Continue the passage on Banyan VINES networking from where it stops.

*** DOCUMENT EXTRACT ***

The chief architect of Banyan VINES was James Allchin, now Group Vice President for Platforms at Microsoft Corporation.
VINES ran on a low-level protocol known as VIP, the VINES Internetwork Protocol, which was essentially identical to the lower layers of XNS. Addresses consisted of a 32-bit address and a 16-bit subnet, which mapped onto the 48-bit Ethernet address in order to route to machines. This meant that, like other XNS-based systems, VINES could only support a two-level internet.
What set VINES apart from other XNS systems at this level was its set of routing algorithms. Key to this was ARP, for Address Resolution Protocol, which allowed VINES clients to automatically set up their own network addresses. When a client was first powered on it broadcast a request on the subnet asking for servers, which would respond with suggested addresses. The first to respond would then be used by the client, although the servers could hand off "better" routing instructions to the client if the network changed. The overall concept was very similar to AppleTalk's NBP system, with the exception that VINES required at least one server, whereas NBP was completely "headless". Like NBP, VINES required the network to be inherently "chatty", sending updates about the status of clients to other servers on the internetwork.
Rounding out the lower-level system was RTP, for Routing Table Protocol, a low-overhead message system for passing around information about changes to the routing, and ARP, for Address Resolution Protocol, whereby devices could determine the address of other nodes on the system. These were essentially identical to the similar systems used in other XNS-based protocols. VINES also included ICP, the Internet Control Protocol, which was used to pass error messages and metrics.

*** End of DOCUMENT EXTRACT ***
*** GIVEN ENTRIES ***

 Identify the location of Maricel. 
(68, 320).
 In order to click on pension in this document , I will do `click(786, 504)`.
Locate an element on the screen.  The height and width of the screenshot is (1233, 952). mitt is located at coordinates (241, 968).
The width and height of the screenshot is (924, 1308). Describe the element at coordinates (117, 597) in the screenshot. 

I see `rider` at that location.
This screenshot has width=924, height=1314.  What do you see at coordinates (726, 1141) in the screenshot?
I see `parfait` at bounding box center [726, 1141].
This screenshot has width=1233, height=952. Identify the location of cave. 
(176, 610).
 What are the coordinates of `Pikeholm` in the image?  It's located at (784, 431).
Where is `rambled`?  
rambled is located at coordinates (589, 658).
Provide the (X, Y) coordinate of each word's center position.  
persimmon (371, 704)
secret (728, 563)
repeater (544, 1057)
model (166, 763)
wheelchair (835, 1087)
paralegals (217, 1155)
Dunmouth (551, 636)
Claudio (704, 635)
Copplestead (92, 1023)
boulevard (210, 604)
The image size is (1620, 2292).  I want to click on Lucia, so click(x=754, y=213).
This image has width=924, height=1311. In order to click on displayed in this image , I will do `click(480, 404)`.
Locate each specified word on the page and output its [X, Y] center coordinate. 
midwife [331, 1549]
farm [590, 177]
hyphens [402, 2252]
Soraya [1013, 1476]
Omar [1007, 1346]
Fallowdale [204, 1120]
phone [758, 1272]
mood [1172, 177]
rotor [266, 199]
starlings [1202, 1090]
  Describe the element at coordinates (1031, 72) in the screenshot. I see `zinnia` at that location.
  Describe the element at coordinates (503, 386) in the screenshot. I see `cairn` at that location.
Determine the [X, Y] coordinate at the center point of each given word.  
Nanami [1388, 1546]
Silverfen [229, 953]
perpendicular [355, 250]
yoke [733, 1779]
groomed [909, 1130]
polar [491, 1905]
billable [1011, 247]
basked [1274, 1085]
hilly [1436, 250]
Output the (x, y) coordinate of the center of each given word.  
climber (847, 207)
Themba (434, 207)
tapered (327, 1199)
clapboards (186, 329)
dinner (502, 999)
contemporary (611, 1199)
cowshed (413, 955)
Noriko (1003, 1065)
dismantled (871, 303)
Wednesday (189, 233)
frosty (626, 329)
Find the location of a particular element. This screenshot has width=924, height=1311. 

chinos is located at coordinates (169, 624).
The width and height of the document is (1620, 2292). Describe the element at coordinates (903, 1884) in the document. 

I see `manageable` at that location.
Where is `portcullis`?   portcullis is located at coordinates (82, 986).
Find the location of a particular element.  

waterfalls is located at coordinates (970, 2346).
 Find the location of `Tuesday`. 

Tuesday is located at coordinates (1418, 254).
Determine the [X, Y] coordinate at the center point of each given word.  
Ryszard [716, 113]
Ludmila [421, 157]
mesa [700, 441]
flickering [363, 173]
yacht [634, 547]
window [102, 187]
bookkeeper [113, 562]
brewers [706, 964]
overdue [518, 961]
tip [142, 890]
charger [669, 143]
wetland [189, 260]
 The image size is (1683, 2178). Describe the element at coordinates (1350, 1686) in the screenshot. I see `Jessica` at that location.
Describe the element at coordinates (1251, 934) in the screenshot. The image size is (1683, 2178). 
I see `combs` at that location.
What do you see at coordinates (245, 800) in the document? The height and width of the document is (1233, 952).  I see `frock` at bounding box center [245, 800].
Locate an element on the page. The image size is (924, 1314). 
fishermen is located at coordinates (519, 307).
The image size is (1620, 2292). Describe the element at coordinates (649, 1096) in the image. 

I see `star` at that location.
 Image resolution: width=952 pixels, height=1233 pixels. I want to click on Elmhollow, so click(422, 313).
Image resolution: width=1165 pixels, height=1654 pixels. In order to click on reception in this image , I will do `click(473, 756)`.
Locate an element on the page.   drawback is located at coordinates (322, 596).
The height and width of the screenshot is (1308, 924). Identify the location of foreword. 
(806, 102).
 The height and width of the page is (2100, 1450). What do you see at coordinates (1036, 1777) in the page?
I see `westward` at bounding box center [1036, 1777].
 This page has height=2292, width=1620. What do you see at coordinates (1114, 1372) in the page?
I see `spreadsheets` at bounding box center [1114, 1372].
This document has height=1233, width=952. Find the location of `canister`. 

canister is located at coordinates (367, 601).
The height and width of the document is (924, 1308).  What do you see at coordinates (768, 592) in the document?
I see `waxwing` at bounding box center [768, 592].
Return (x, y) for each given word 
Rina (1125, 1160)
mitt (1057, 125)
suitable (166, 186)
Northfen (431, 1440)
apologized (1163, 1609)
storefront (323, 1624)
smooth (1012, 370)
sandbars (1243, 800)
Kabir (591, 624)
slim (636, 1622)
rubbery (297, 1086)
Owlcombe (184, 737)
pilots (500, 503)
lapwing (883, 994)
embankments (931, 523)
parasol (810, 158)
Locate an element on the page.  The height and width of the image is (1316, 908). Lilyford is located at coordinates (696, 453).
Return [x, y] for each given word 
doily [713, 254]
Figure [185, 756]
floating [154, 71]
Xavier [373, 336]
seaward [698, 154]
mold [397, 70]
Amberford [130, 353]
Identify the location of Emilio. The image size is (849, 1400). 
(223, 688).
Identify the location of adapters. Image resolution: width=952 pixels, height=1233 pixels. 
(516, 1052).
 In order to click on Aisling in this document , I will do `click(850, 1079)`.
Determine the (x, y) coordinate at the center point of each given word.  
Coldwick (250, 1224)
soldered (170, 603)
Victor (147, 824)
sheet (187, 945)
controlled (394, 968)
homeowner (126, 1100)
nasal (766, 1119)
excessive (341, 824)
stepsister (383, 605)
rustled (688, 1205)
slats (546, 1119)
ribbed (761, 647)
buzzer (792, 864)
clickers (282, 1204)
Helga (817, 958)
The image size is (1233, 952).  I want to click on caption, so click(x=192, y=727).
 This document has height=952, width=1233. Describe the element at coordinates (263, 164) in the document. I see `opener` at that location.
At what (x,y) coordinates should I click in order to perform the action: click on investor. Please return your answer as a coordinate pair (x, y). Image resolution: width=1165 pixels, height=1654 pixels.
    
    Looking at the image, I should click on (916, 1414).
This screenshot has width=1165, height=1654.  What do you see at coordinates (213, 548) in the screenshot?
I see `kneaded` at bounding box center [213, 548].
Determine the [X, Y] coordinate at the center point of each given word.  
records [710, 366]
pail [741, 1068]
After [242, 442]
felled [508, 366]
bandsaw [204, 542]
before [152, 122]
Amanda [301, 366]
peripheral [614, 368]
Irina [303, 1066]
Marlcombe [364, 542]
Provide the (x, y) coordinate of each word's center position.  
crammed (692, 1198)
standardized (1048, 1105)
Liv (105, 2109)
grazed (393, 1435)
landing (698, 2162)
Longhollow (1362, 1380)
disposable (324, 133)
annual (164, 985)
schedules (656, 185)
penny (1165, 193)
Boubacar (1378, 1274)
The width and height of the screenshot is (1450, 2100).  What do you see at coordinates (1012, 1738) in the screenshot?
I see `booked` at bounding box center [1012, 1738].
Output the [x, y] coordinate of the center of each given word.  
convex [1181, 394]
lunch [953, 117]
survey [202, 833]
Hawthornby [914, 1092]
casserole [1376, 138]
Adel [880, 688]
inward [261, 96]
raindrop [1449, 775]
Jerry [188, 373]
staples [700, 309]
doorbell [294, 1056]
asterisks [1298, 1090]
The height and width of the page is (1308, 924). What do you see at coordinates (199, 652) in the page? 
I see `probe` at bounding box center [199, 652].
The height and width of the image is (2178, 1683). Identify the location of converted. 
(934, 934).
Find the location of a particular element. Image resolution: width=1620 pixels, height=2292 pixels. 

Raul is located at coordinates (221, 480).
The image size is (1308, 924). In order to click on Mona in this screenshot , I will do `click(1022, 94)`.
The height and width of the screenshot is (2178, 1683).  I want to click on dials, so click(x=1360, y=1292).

*** End of GIVEN ENTRIES ***

FINAL ANSWER:
At the middle layer level, VINES was fairly standard. The unreliable datagram service and data-stream service were essentially identical in purpose to UDP and TCP on top of IP. However VINES also added reliable message service as well, a sort of hybrid of the two that offered guaranteed delivery of a single packet.
At a topmost layer VINES provided the standard file and print services, as well as the unique StreetTalk, likely the first truly practical globally consistent name service for an entire internetwork.
VINES client software was available for most PC-based operating systems, including MS-DOS and earlier versions of Microsoft Windows. It was fairly light-weight on the client, which is another reason it remained in use during the later half of the 1990s, when many machines not up to the task of running other networking stacks were still in widespread use. This was true on the server side as well.
By the late 1990s this performance edge was no longer a concern, and VINES sales rapidly dried up. Banyan increasingly turned to StreetTalk as a differentiator, eventually porting it to NT as a standalone product, and offering it as an interface to LDAP systems. This never really took off in the market, and by this point Novell had a similar offering.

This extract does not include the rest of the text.